Rosa arqueó las cejas, sorprendida.

—Estás deshidratada y desnutrida. Es la primera vez que trato a una residente, pero por lo que veo diría que, más allá de eso, tu salud es buena.

Aria se encogió de hombros.

—No me parece que me esté…

«Muriendo».

No pudo terminar la frase. Nadie estaba más sorprendido que ella misma sobre su salud. Se acordó del principio de su odisea, cuando ella apoyó la cabeza en el macuto de Perry.

Estaba exhausta, y le dolían todos los huesos. Todavía sentía algo parecido, notaba que los músculos y los pies debían curarse, pero ahora su sensación era que se curarían. Había dejado de sentir calambres y dolores de cabeza. Ya no se notaba enferma.

¿Cuánto tiempo más resistiría su salud? ¿Cuánto tardarían en reparar el Smarteye? ¿Cuándo podría contactar con Lumina?

Rosa devolvió el lector a la caja.

—¿Has tratado a Peregrino? —preguntó Aria—. El chico con el que he llegado hasta aquí.

No le costaba imaginar las llagas sobre los nudillos.

—Sí. Tú vas a curarte antes que él. —Apoyó la mano en la tapa abierta de su maletín, dispuesta a cerrarlo—. No es la primera vez que viene.

Aria sabía que la doctora la estaba sondeando.

—¿Ah, no?

—Estuvo aquí hace un año. Nos hicimos bastante amigos —remarcó Rosa, para que no quedara la menor duda—. Al menos eso fue lo que me pareció a mí. Los esciros son así. Saben exactamente qué decir, y cómo lo que dicen afecta a los demás. Te dan lo que quieres, pero no se entregan. —Se levantó la manga y le mostró una porción de piel sin marcas en torno al bíceps—. No, a menos que seas uno de ellos.

—Qué… abierta por tu parte —dijo Aria, riéndose, nerviosa.
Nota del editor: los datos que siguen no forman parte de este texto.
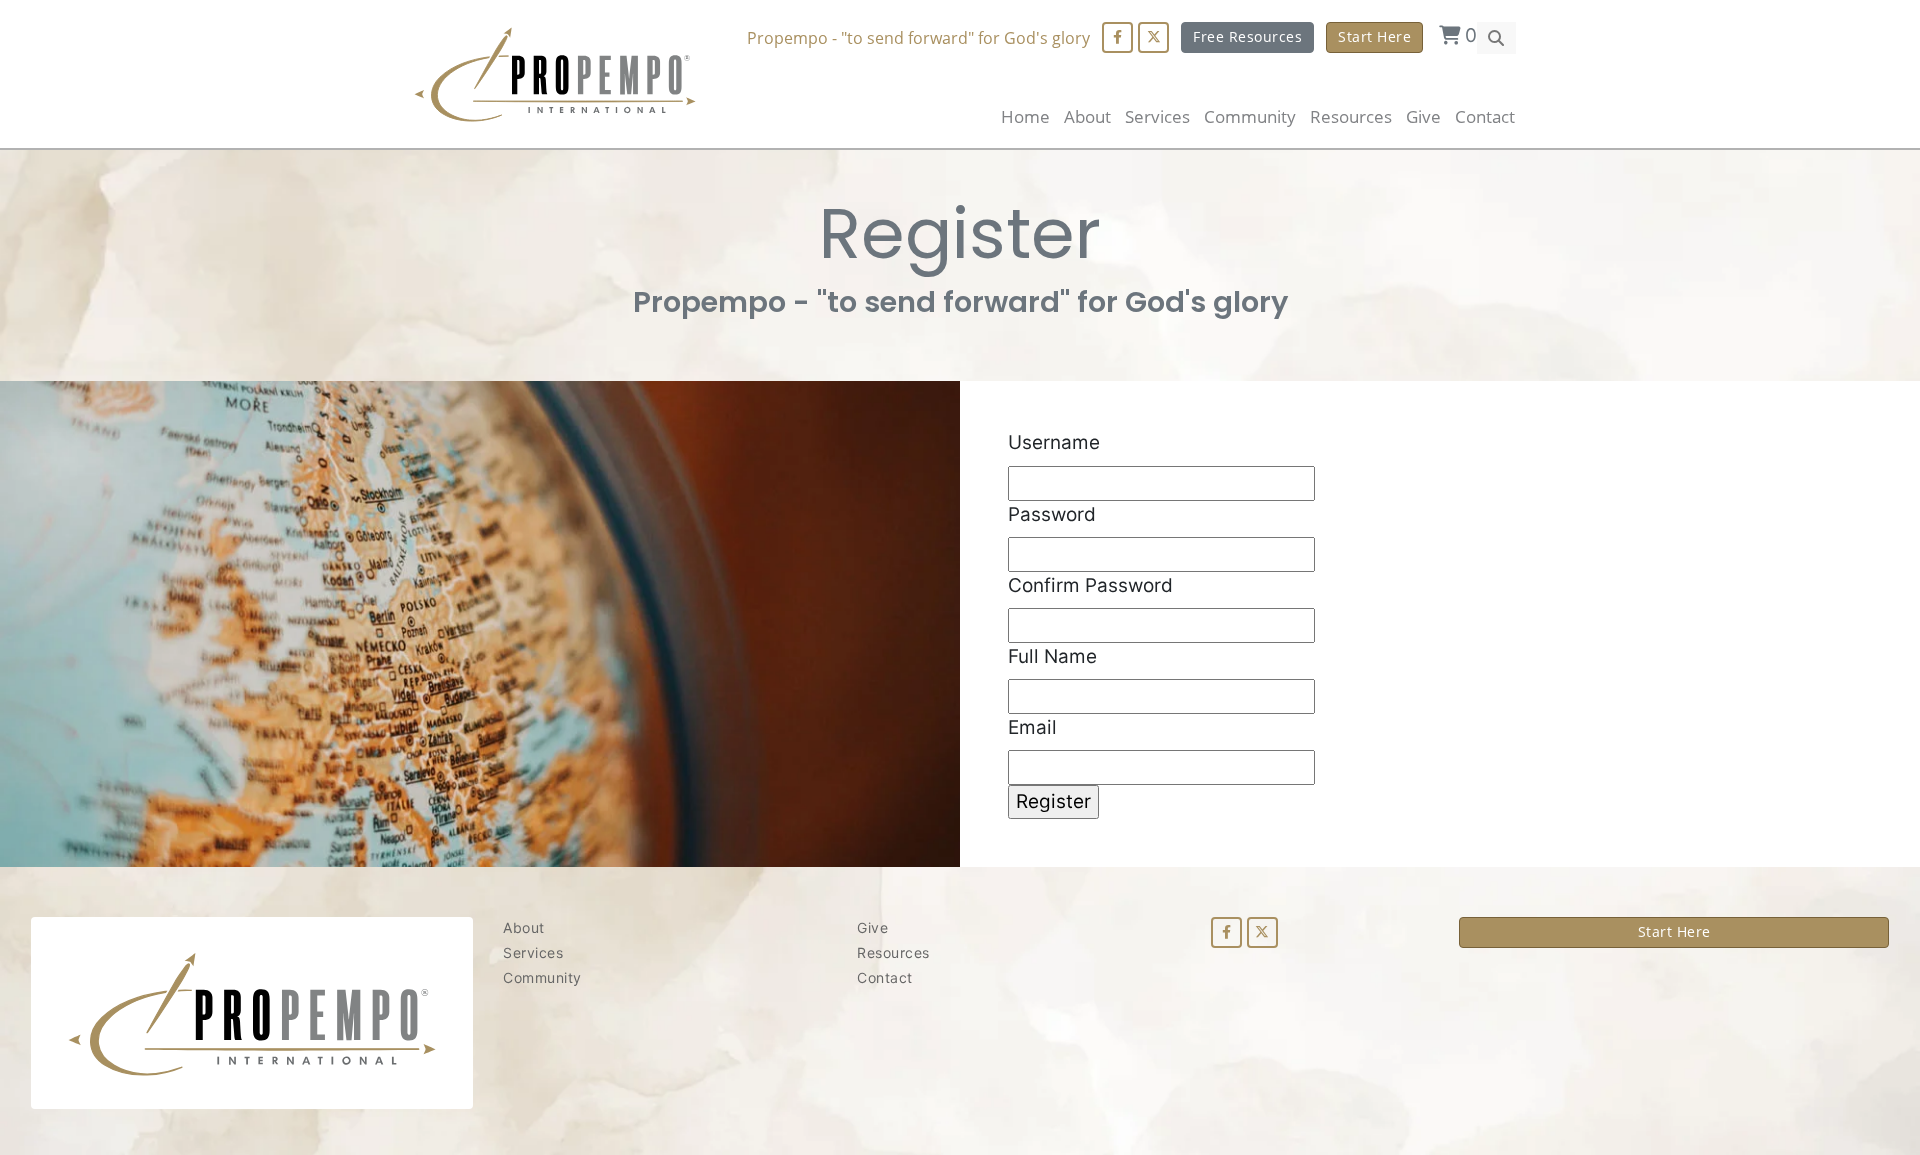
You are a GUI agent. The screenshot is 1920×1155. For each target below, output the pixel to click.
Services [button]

No pudo evitar imaginarse a Perry con ella. Guapísima. Varios años mayor que ella y que Perry. Sintió que empezaba a sonrojarse, pero no pudo evitar formular la siguiente pregunta.

—¿Todavía le quieres?

Rosa se echó a reír.

—Creo que será mejor que no responda a eso. Ahora estoy casada, y soy madre.

Aria se fijó en el vientre plano de la doctora. ¿Siempre era tan sincera?

—No sé por qué me lo has contado.

—Castaño me ha pedido que te ayude, y eso es lo que estoy haciendo. Yo ya sabía dónde me metía. Sabía que jamás funcionaría. Creo que tú también deberías saberlo.

—Gracias por la advertencia, pero yo me iré pronto. Además, Perry y yo solo somos amigos. E incluso eso es cuestionable.

—Pues él me ha pedido que te atendiera a ti antes que a él, aunque ha cambiado de opinión cuando le he dicho que estabas dormida. Me ha contado que llevas una semana caminando con esos cortes en los pies, y que no te has quejado ni una vez. A mí me parece que no hay nada que cuestionar.

Rosa cerró el maletín, que emitió un chasquido sordo, sin poder disimular un atisbo de sonrisa.

—Camina con cuidado, Aria. E intenta poner los pies en alto.